Indium iodide (InI) is ideal for space experiments in the SUBSA Transparent Furnace because it is non-toxic, and has a relatively low melting point of only 365°C (~150°C below the melting point of Indium antimonide (InSb) used in the SUBSA experiments in 2002). InI melts and evaporates congruently, allowing directional solidification from the melt at a rate of 5 mm/hr and growth from the vapor at ~ 5 mm/week. InI is considered to be one of the very few semiconductor materials that that could compete with Cadmium Zinc Telluride (CZT) and Mercury(II) iodide (HgI2) as detectors of nuclear radiation at room temperature. CZT is expensive, toxic and has to be grown very slowly (~ 5 mm/day). HgI2 is soft, toxic and has to be grown from the vapor phase at ~ 1 cm/month.  The Detached Melt and Vapor Growth of InI in SUBSA Hardware (Detached Melt and Vapor Growth of InI) investigation will: 
  • Verify that the SUBSA furnace is ideal for growing reference quality crystals, having higher crystalline and chemical perfection than the crystals grown on earth. This is especially true for simple congruently melting and/or evaporating materials.
  • Study the de-wetting and detached growth in the SUBSA furnace in the Microgravity Science Glovebox (MSG) on the ISS can help in the development of equipment for detached growth on Earth.

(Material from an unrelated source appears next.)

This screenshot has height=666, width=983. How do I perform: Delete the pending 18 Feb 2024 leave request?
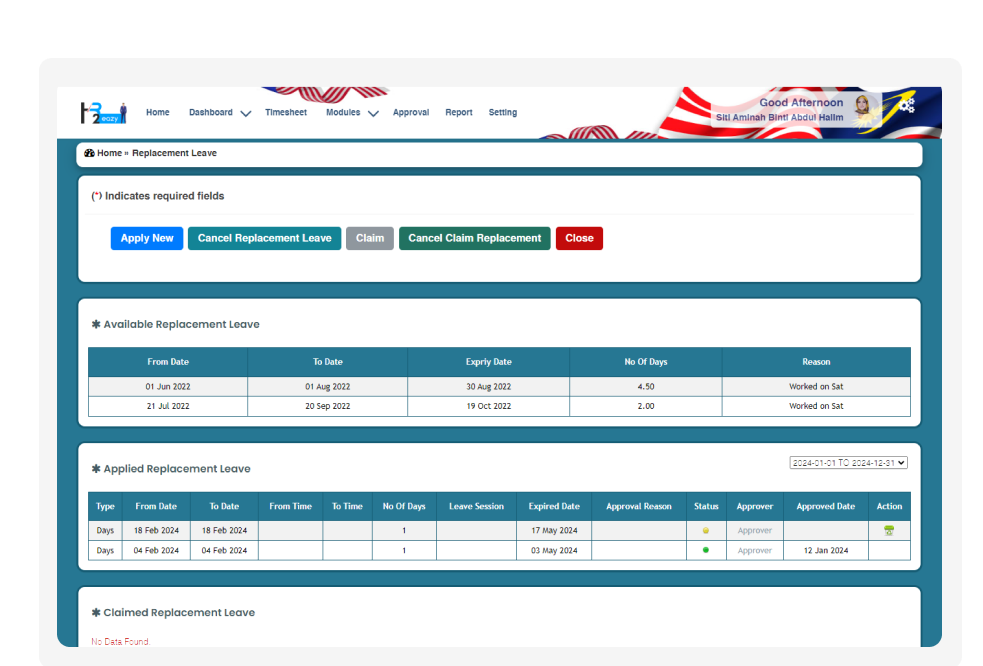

Following 6 years ground based research on InI crystals, sponsored by the Department of Energy’s National Nuclear Security Administration (NNSA), it is believed that InI is a promising semiconductor material for nuclear detector applications. Furthermore, InI is the only non-toxic material (excluding germanium) and has a melting point of only Tm=365°C .
InI is a binary compound semiconductor, which melts and evaporates congruently. Molten InI is stable, has low vapor pressure (at the melting point ~0.3 mmHg at 360°C), and does not react or stick to the silica crucible, allowing growth using the Bridgman and Cozhralski processes. InI has a demonstrated growth rate of 5 mm/hr [1,2]. The advantages InI properties compared to CZT are:
  • Its energy gap Eg=2.0 eV is above that of CZT, hence less leakage current.
  • Its density (5.31 g/cm3) is sufficiently high, although lower than density of CZT (5.78 g/cm3).
  • It is not toxic; it is not hydroscopic. 
  • It is easy to grow from the melt since there are no problems related to compositional segregation, phase separation, volatility of Cadmium, Zinc and Tellurium. Post growth annealing is not needed.
The advantages of InI properties, compared to HgI2, is a non-layered structure and much superior mechanical properties.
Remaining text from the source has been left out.